Several members of our research team read with interest the recent article by Gibson and Porter,1 entitled “Drinking or Smoking While Breastfeeding and Later Cognition in Children.” The authors suggest that this is the first article to report an association between maternal drinking during the period of breastfeeding and cognitive performance in children aged 6 to 7 years. They found a significant association between “increased or riskier… maternal alcohol consumption” in a child’s first year of life and child cognition as measured by poorer performance on Matrix Reasoning scores at age 6 to 7 years. They concluded that riskier drinking exposes “infants to alcohol through breastmilk [which] may cause dose-dependent reductions in their cognitive abilities.” We agree with these conclusions.

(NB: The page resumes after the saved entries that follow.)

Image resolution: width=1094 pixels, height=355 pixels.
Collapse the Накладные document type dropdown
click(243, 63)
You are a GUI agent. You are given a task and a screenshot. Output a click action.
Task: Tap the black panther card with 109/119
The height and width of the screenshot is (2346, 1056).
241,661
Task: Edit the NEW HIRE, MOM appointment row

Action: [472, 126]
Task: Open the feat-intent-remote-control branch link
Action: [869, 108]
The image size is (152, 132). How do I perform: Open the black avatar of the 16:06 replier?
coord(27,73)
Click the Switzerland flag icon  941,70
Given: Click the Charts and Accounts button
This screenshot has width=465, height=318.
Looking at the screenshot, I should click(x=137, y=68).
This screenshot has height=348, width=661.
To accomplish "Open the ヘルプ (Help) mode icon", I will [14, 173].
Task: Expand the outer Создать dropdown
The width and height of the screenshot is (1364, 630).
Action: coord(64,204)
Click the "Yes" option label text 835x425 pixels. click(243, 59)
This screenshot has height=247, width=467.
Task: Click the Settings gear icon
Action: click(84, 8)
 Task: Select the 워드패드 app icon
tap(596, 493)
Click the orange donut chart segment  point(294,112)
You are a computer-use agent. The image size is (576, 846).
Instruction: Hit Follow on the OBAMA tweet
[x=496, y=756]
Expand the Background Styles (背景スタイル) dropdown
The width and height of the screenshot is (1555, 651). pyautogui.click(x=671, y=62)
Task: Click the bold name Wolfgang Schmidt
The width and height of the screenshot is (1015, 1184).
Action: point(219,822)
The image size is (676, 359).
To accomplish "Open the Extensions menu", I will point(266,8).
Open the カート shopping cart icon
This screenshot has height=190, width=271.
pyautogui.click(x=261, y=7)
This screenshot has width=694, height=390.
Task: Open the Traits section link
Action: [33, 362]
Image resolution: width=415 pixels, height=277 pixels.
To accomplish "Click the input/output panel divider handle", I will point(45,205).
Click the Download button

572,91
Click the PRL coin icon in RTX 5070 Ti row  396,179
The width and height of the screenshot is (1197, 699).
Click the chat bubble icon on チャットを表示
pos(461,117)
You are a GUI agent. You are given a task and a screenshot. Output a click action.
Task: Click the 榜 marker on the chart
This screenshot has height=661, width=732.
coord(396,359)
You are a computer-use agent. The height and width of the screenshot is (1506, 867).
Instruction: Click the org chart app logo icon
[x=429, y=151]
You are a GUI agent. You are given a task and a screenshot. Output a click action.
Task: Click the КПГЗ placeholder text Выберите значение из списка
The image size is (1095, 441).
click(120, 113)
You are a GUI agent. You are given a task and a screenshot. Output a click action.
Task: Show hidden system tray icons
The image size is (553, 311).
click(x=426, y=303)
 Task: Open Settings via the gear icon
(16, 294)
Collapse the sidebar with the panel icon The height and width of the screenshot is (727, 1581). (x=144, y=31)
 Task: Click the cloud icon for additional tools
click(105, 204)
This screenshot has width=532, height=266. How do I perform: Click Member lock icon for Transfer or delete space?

However, this is not the first documented association between alcohol in breast milk and decreased cognitive ability or other negative outcomes in children. Members of our research team published an article in Reproductive Toxicology in 2016 entitled “Breastfeeding and Maternal Alcohol Use: Prevalence and Effects on Child Outcomes and Fetal Alcohol Spectrum Disorders.”2 In this article, we reported a significant association in case control comparisons between postpartum drinkers who breastfed their children and lower IQ in their children at ages 6 to 7 years. We also reported a significantly negative effect on physical growth and development as measured by weight, overall minor anomalies, and the likelihood of a diagnosis on the continuum of fetal alcohol spectrum disorders (FASDs). Controlling for 9 confounders of prenatal risk, including 4 measures of quantity, frequency, and timing of alcohol consumption in the index pregnancies, “mothers who drank postpartum and breastfed their child were 6.4 times more likely to have a child with FASD than breastfeeding mothers who abstained from alcohol while breastfeeding.” Furthermore, after controlling for these confounders, “drinking alcohol during the breastfeeding period independently increased the variance in predicting a FASD diagnosis by 2.5%.” FASD diagnoses require significant deficiencies in neurobehavior and frequently restriction of physical growth and increased dysmorphology.
In our opinion, it is appropriate for the authors to readdress their review of the literature in this article to include in the discussion and conclusions some mention of our work and comparison of the findings from both studies. Although we are gratified that their data and results are clearly supportive of our findings, accuracy and completeness dictate that readers be fully informed of all literature on this topic.
CONFLICT OF INTEREST: The authors have indicated they have no potential conflicts of interest to disclose.